Access to chiral alcohols of high optical purity is today frequently provided by the enzymatic reduction of precursor ketones. However, bioreductions are complicated by the need for reducing equivalents in the form of NAD(P)H. The high price and molecular weight of NAD(P)H necessitate in situ recycling of catalytic quantities, which is mostly accomplished by enzymatic oxidation of a cheap co-substrate. The coupled oxidoreduction can be either performed by free enzymes in solution or by whole cells. Reductase selection, the decision between cell-free and whole cell reduction system, coenzyme recycling mode and reaction conditions represent design options that strongly affect bioreduction efficiency. In this paper, each option was critically scrutinized and decision rules formulated based on well-described literature examples. The development chain was visualized as a decision-tree that can be used to identify the most promising route towards the production of a specific chiral alcohol. General methods, applications and bottlenecks in the set-up are presented and key experiments required to "test" for decision-making attributes are defined. The reduction of o-chloroacetophenone to (S)-1-(2-chlorophenyl)ethanol was used as one example to demonstrate all the development steps. Detailed analysis of reported large scale bioreductions identified product isolation as a major bottleneck in process design.

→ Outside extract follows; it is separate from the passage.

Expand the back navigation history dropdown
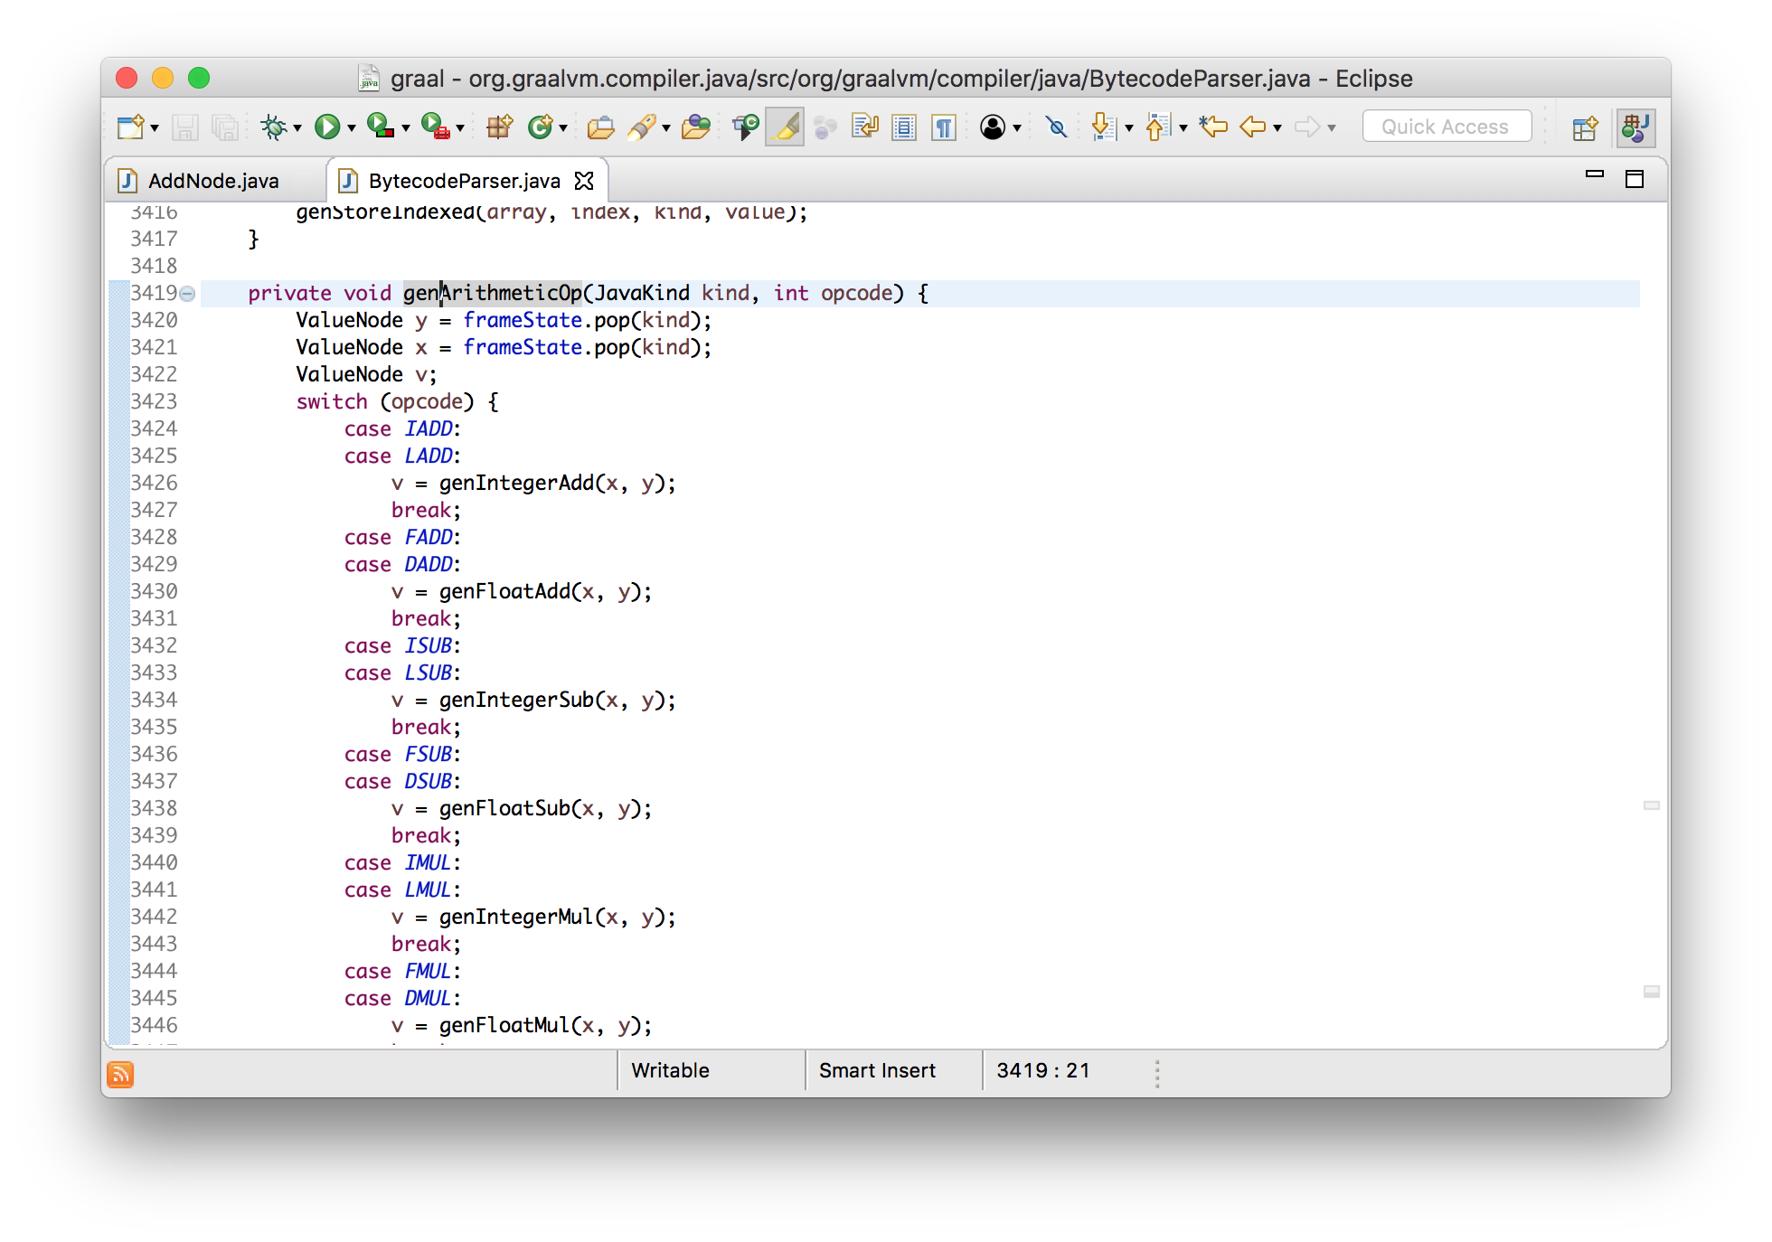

Keywords: Chiral alcohol; Cost analysis; Decision tree for bioreduction development; Design of Escherichia coli whole cell catalysts; Limitations of whole cell reductions; Scale-up.

Fig. 1

General scheme of bioreductions catalyzed by free enzymes or whole cells (gray oval indicates the cell envelope) (A). Whole cell reduction of o-chloroacetophenone catalyzed by recombinant E. coli based on CtXR and CbFDH (the dashed oval line depicts cell permeabilization, the blue hexagons illustrate isss and ispr by a water immiscible co-solvent). (B). Scheme of the multiphasic o-chloroacetophenone bioreduction at 0.5-L scale. The reaction was performed in a stirred tank reactor with pH and temperature control (gray points depict the biomass, blue drops show the hexane phase extracting o-chloroacetophenone and (S)-1-(2-chlorophenyl)ethanol). The three tubes show the extracted (S)-1-(2-chlorophenyl)ethanol that was obtained per batch (20 g) and that was further analyzed by chiral HPLC (C).

Fig. 2

Decision tree for the set-up of bioreductions. Rounded rectangles represent decision rules, blue squares show process solutions, inefficient branches are terminated by blue circles. (Process options for cell-free bioreduction systems are not further developed.)